Given an n-ary tree, return the preorder traversal of its nodes' values.
For example, given a 3-ary
tree:
Return its preorder traversal as: [1,3,5,6,2,4]
.
Note:
Recursive solution is trivial, could you do it iteratively?
解题思路一:递归实现
/*
// Definition for a Node.
class Node {
public int val;
public List<Node> children;
public Node() {}
public Node(int _val,List<Node> _children) {
val = _val;
children = _children;
}
};
*/
class Solution {
public List<Integer> preorder(Node root) {
List<Integer> res = new ArrayList<Integer>();
preOrder(res,root);
return res;
}
public void preOrder(List<Integer> res, Node root){
if(root==null) return;
res.add(root.val);
for(int i=0;i<root.children.size();i++)
preOrder(res,root.children.get(i));
}
}
解题思路二:非递归遍历。
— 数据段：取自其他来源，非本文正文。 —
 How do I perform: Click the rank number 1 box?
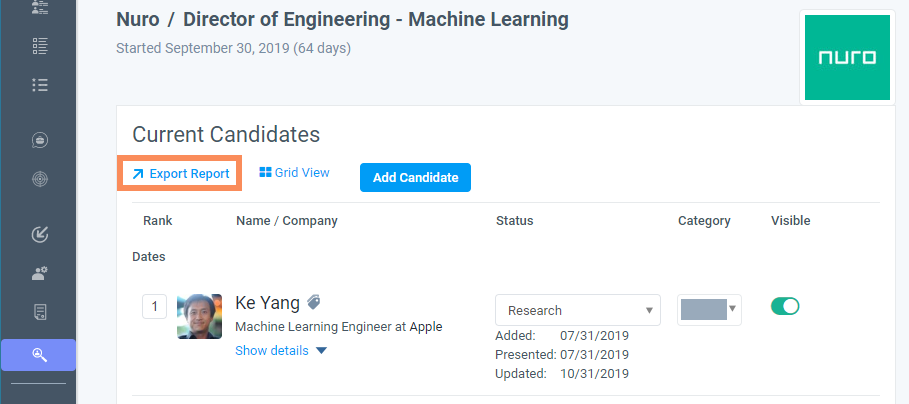(x=154, y=306)
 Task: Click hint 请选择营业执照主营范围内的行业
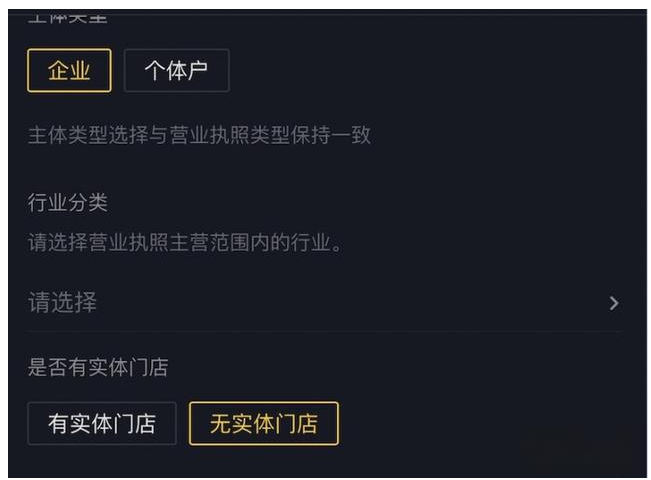point(185,243)
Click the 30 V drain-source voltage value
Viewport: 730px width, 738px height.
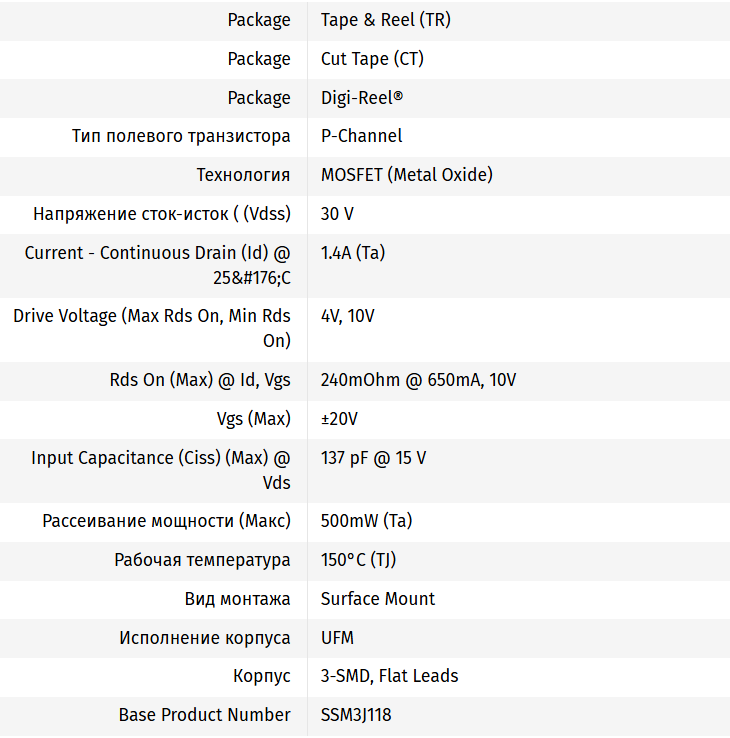pos(337,214)
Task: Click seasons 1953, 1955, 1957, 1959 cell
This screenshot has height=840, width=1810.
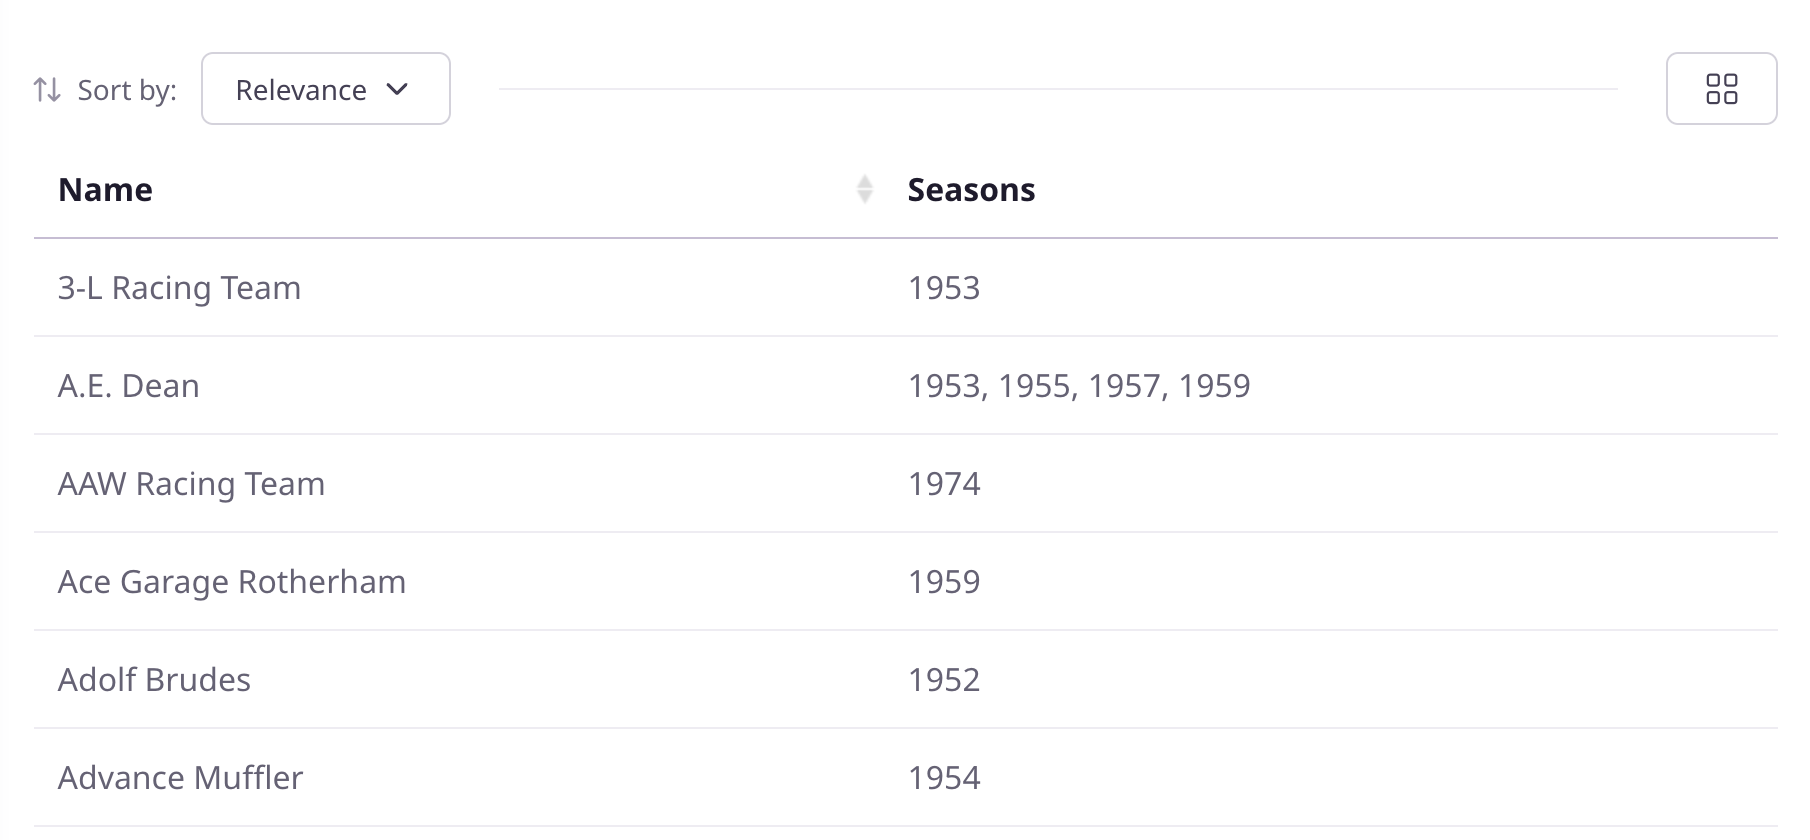Action: point(1079,386)
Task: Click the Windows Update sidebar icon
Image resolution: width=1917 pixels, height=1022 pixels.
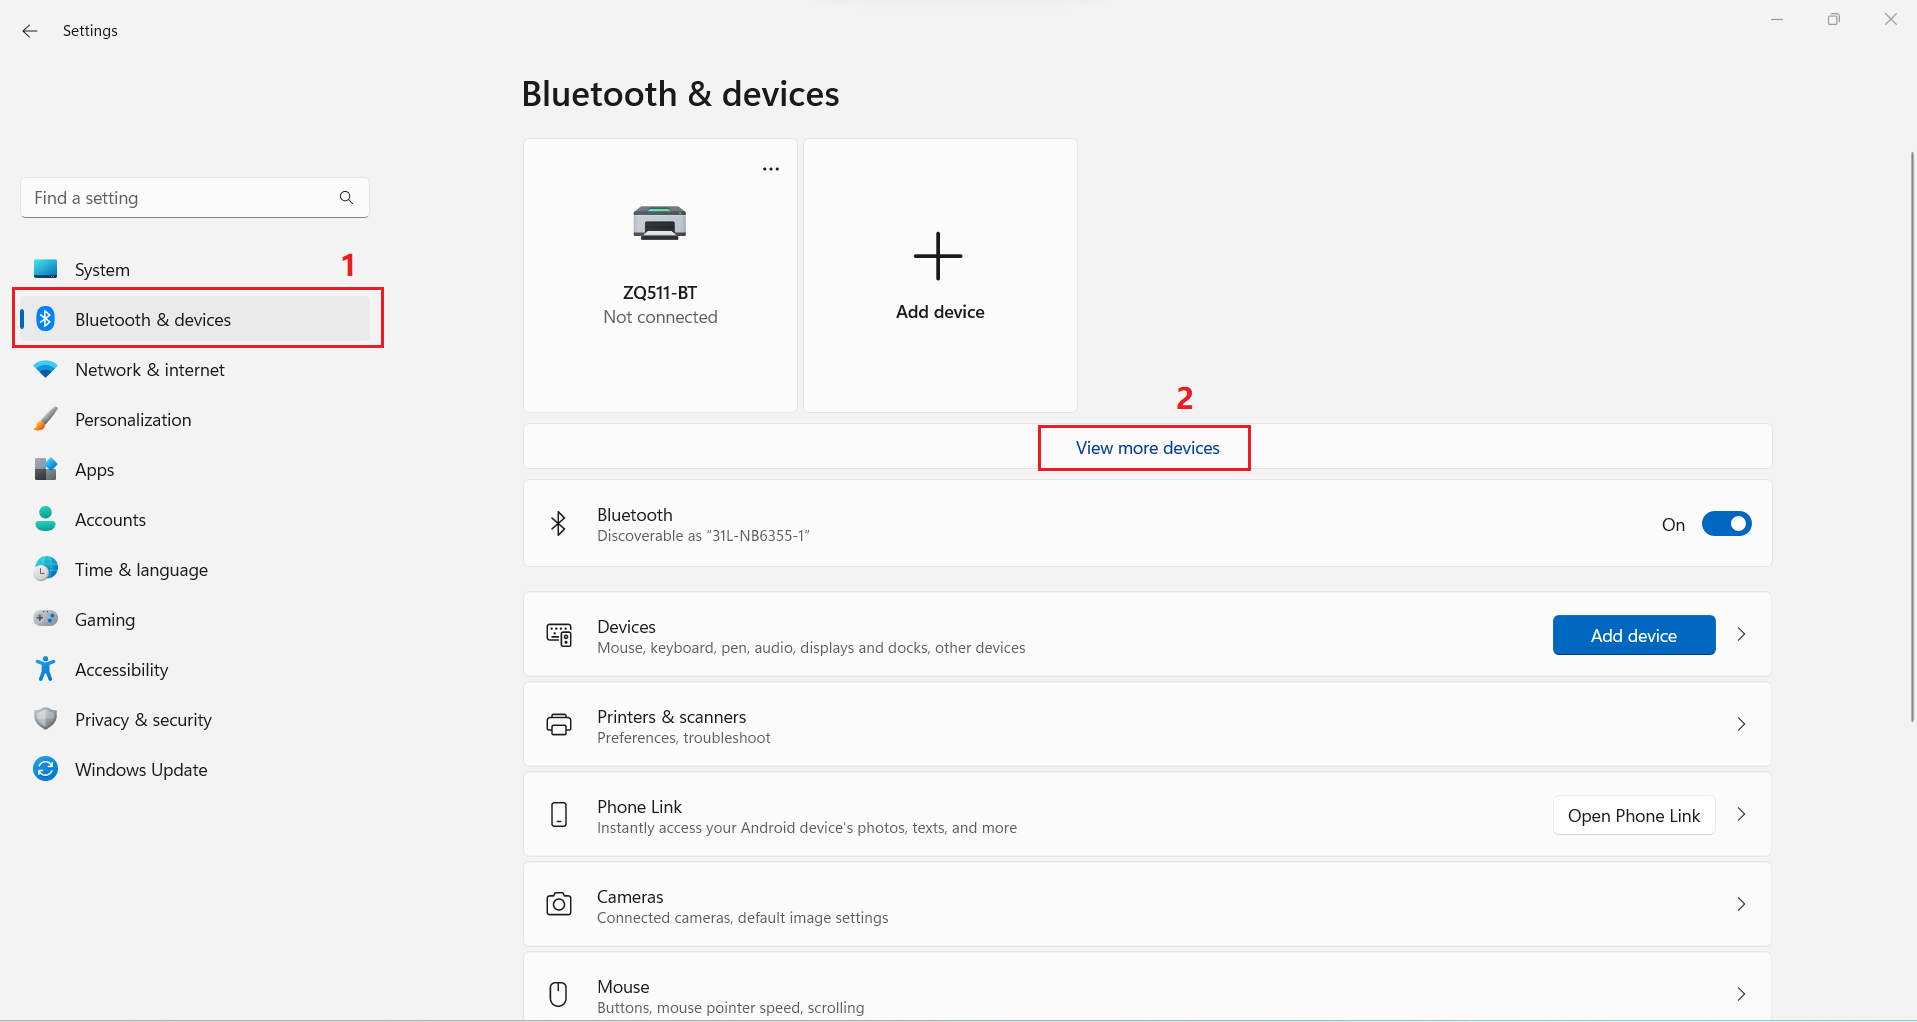Action: [46, 769]
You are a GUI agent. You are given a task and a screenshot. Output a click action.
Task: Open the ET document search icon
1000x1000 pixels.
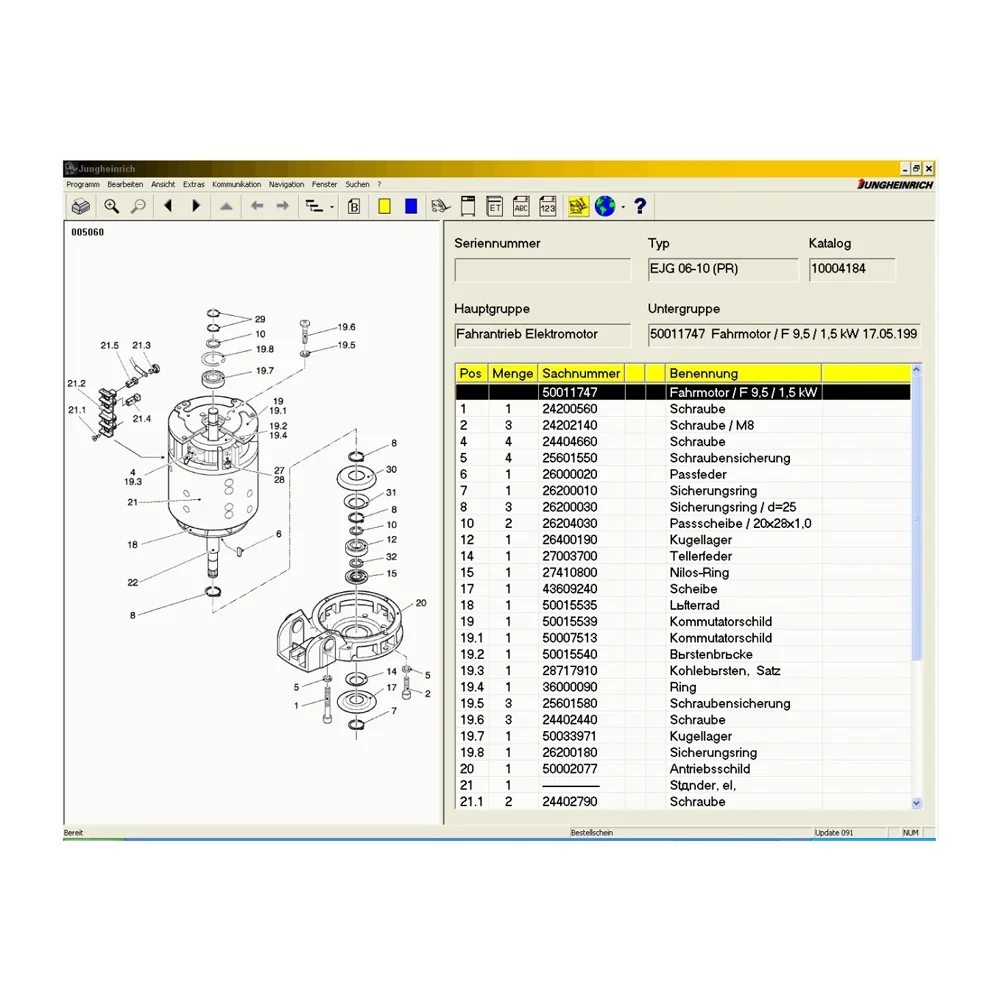tap(494, 206)
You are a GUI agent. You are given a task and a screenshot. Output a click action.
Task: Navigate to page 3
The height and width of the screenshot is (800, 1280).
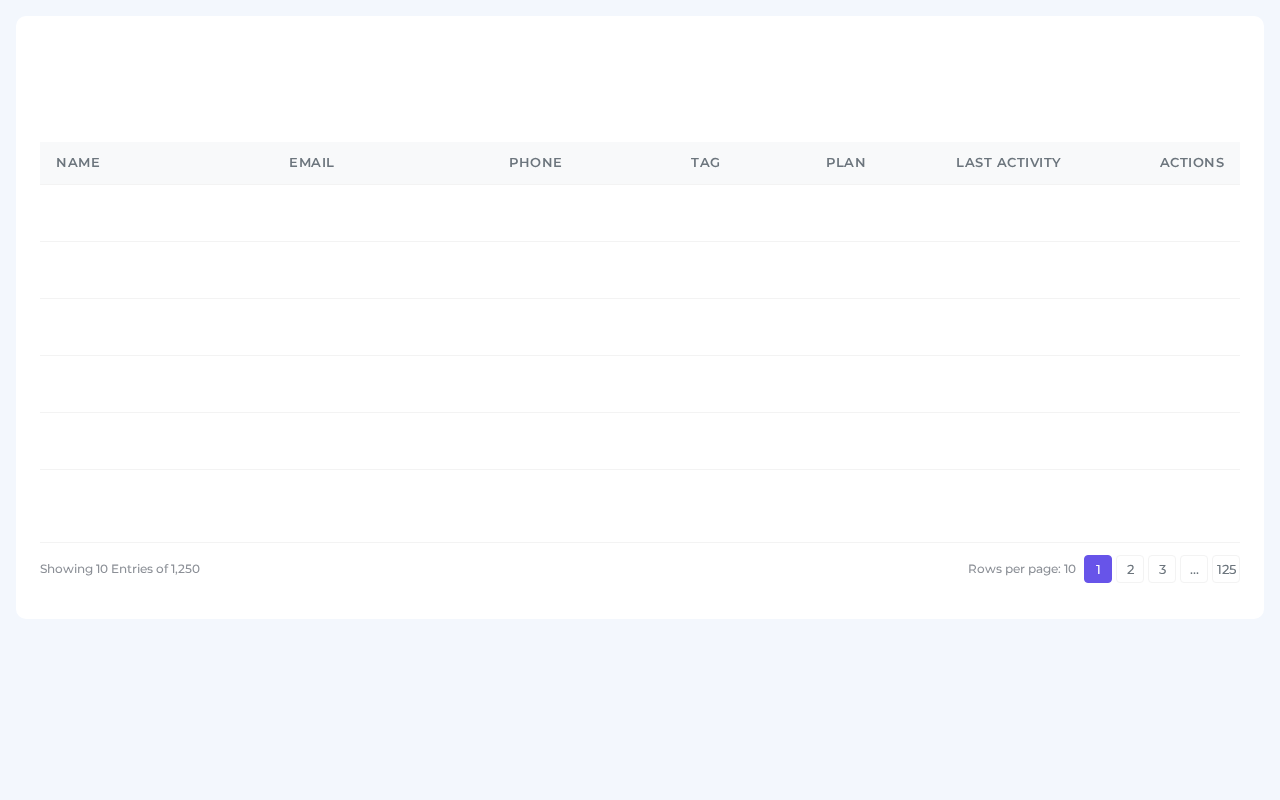(1162, 568)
前序的非递归遍历容易实现,即先访问根,再将子结点从右往左压栈。
/*
// Definition for a Node.
class Node {
public int val;
public List<Node> children;
public Node() {}
public Node(int _val,List<Node> _children) {
val = _val;
children = _children;
}
};
*/
class Solution {
public List<Integer> preorder(Node root) {
List<Integer> res = new ArrayList<Integer>();
Stack<Node> st = new Stack<Node>();
st.push(root);
Node p = null;
while(st.empty()==false){
p = st.pop();
if(p!=null){
res.add(p.val);
for(int i=p.children.size()-1;i>=0;i--){
st.push(p.children.get(i));
}
}
}
return res;
}
}